Isabella shrugged, then looked back towards the fire and began to speak. ‘I was born and raised in London. Not this part of town, though – never made it out of Southwark till I was seven years old. My mother died about then, and she asked Morgan here to take care of me. She was always a good friend to Mother – helped her out when she could and showed me how to make enough money to feed myself by the time I could walk. Tell them, Morgan.’
Crowther looked at Morgan as if for the first time. She was perhaps in her sixties, small and rounded in her figure. Her eyes were uncannily blue. Crowther did not think himself a snob, despite his ignored title and his still considerable wealth, but he was aware that the woman in front of him was changing in his eyes from an addendum to Miss Marin to an individual herself.

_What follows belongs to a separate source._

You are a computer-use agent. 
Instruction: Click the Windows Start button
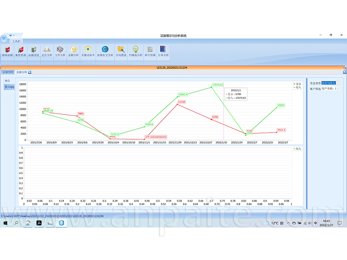pos(6,223)
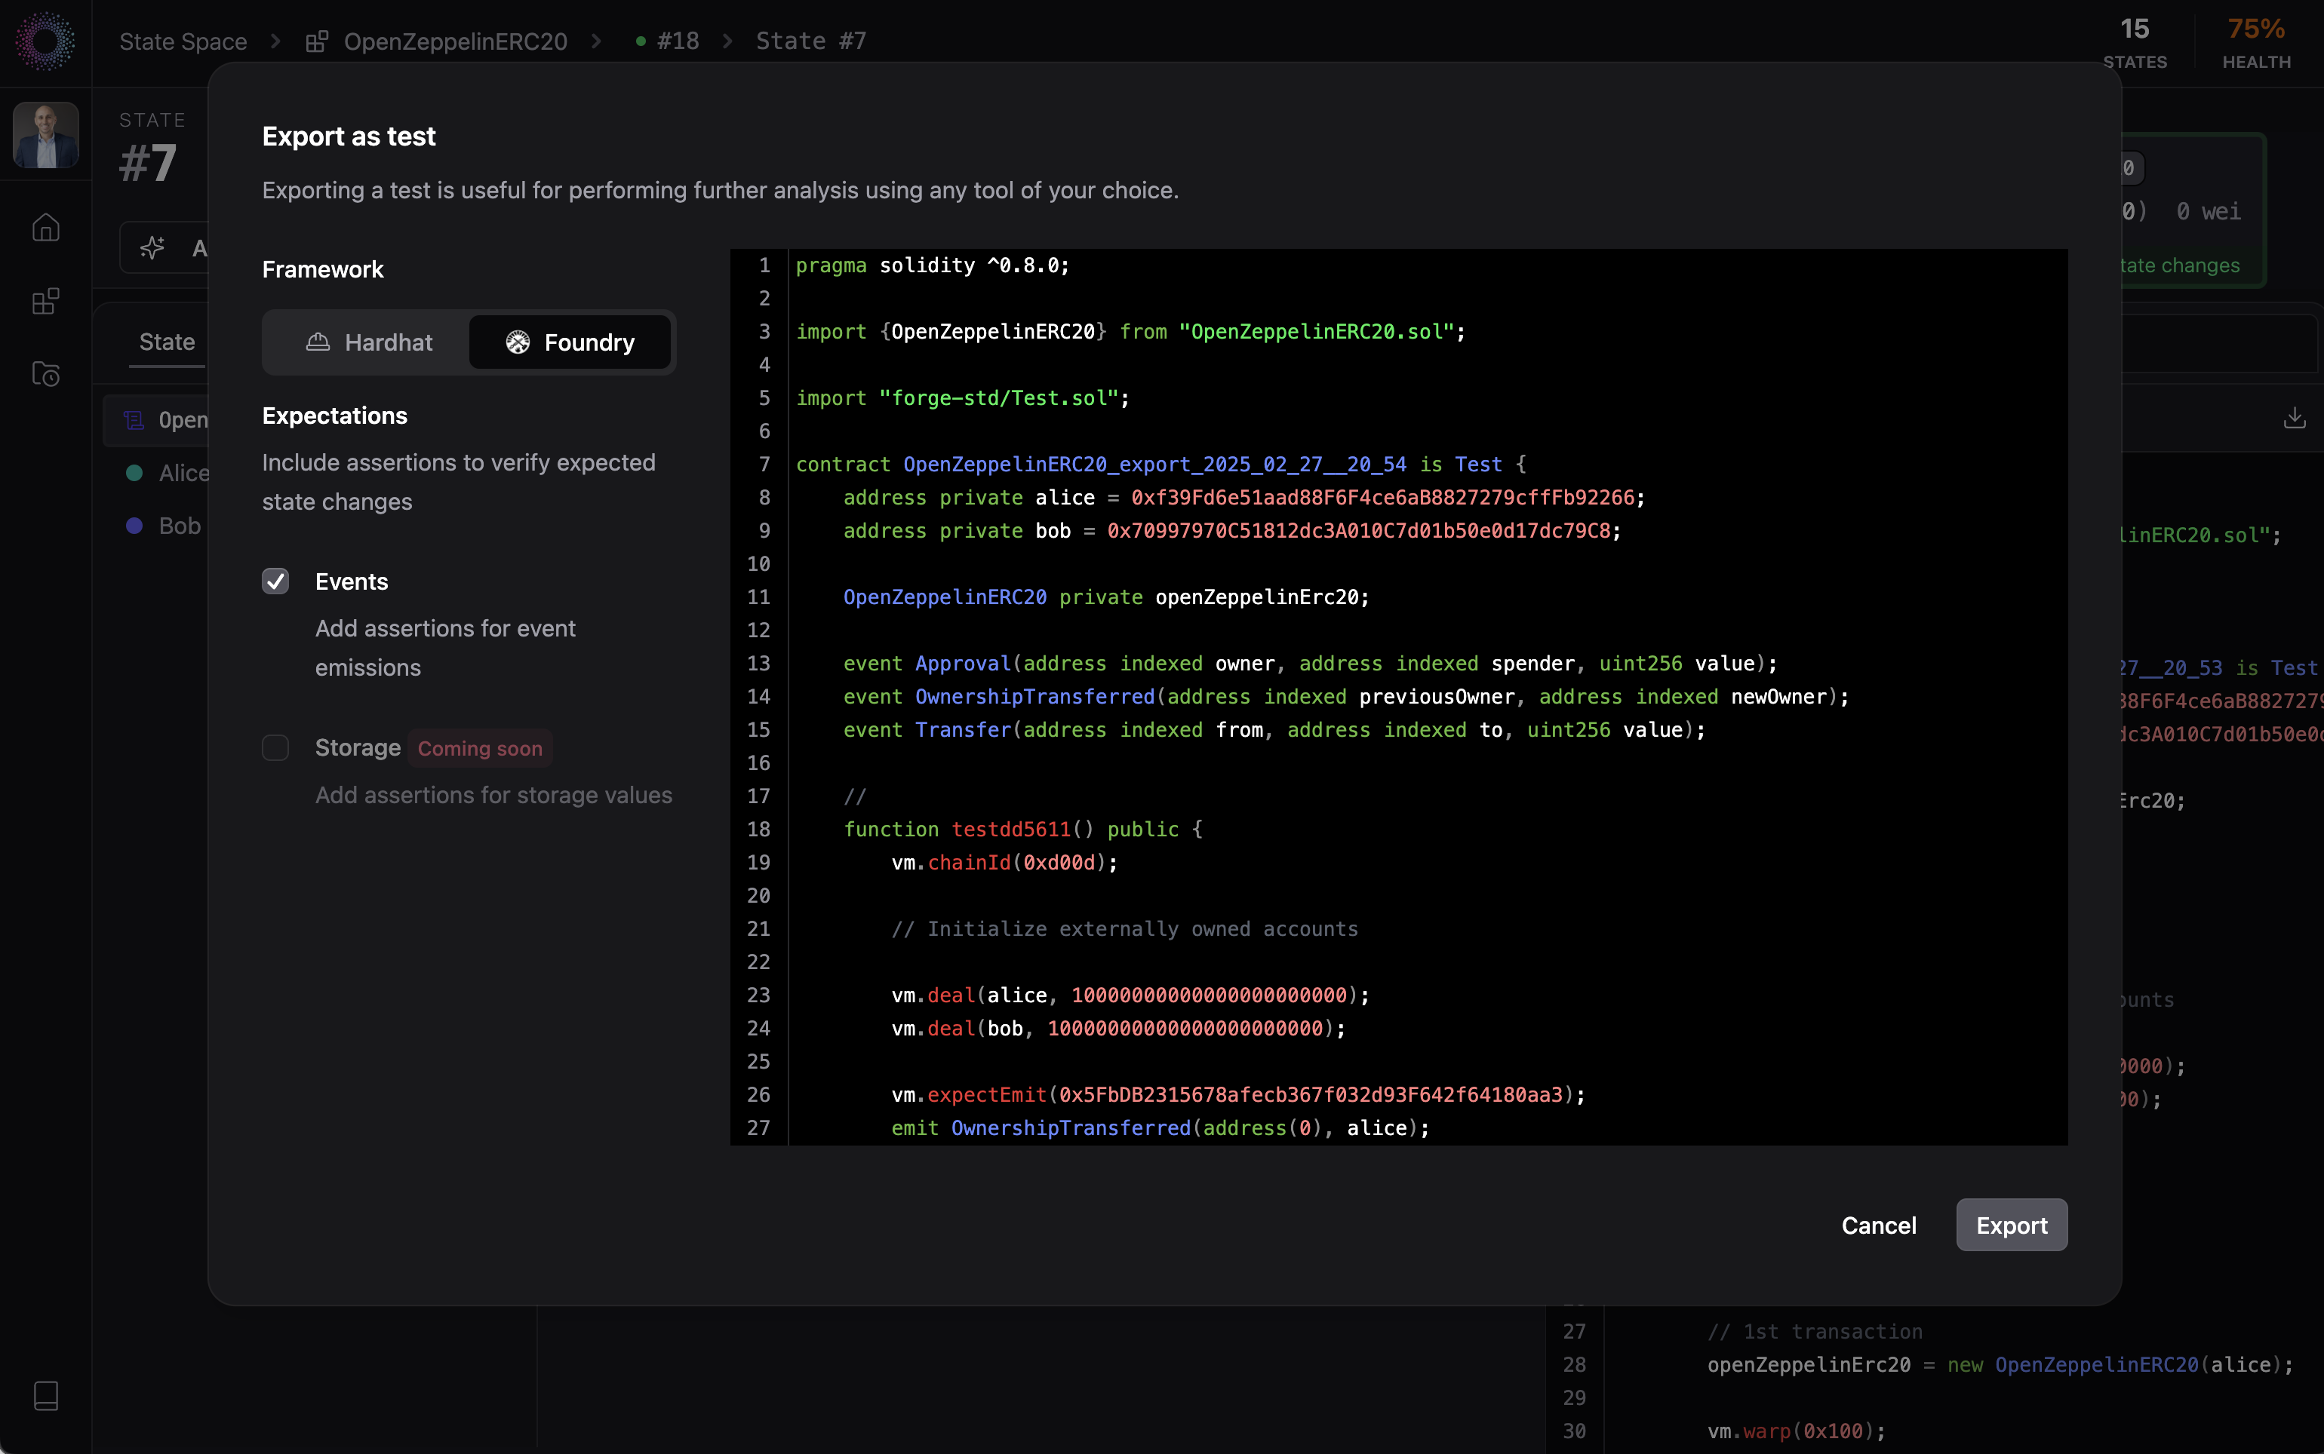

‘I used to sing ballads in the bars and streets for pennies. That was my trade and that’s when I met Issy’s mum, Tessa. She used to hang about to hear me sing for hours, when she was just big with this little bird.’ She frowned at the floor between them, and scratched her chin. ‘Issy’s mum was a good girl, but she was never going to get to old age in this town. Too feeble to do the hard work, and too much an easy mark for bad men. Oh I’d tell her, time and time again, I’d tell her. I learned to spot a wrong ’un young, but she’d never listen. She’d defend them, not speak to me for a month then come round to my room dragging Issy behind her with fresh bruises and nothing to cover herself with but her stays and a skirt too raggedy for even them to steal off her. Some people learn. Some people just roll about in the mess they’ve made and complain about the stink.’
Isabella twisted in her chair as if about to complain, but Morgan held up a hand. ‘Oh, don’t fret, Issy! Your mother was a good kind girl and I miss her still, but she wasn’t fit or fighting enough to be poor. You know it. Bless me! By the time you were five, if someone cheeked you on the street you’d let fly and they’d be crawling off with the crowd laughing at them before the minute was out.’ Morgan put a hand to Isabella’s face, pulling back a strand of her black hair. Isabella squirmed in her seat, but allowed it, and Harriet and Crowther saw a jagged little scar on that otherwise velvet skin. Morgan let her fingers brush it, and the hair fall back. ‘One of the last did that when Issy took against him for knocking poor Tess about. At seven she tried to fight a grown man, daft little bird.’
‘So you taught her to sing, Mrs Morgan?’ Crowther asked.
The woman nodded. ‘Just Morgan, sir. No need to pretty it up. Yes, I taught her. She used to come along to keep her clear of Tessa’s beaus, and learned by listening. By the time she was waist-high she was earning more than her mother and feeding them both –
and
whatever man was about. Though even then I started holding on to her money for her, so they couldn’t get their fat paws on the lot.’ She paused and sniffed. ‘Too late for poor Tessa, though. She was already worn down and the first chill she got in the winter of sixty-seven killed her in a week, no matter how many oranges and red meat that little girl brought her.’
Harriet looked at Mademoiselle Marin, who was staring into the flames as if she could see all her histy there, burning and tumbling. Harriet thought of the little girl trying to ward off all the evils of the world with the most expensive fruit she could find. It was never a fair fight.
‘Still,’ Isabella said now with a sigh, ‘no reason you should have any interest in that. You want to know about Fitzraven, don’t you, and who killed him. My mother’s dying had nothing to do with those things. Fitzraven charmed her in a house where she worked and he taught fiddle to the eldest son. He promised her roses and marriage then ran for it and would have nothing to do with her when she was cast off. Then came some bad times and they are best forgotten.’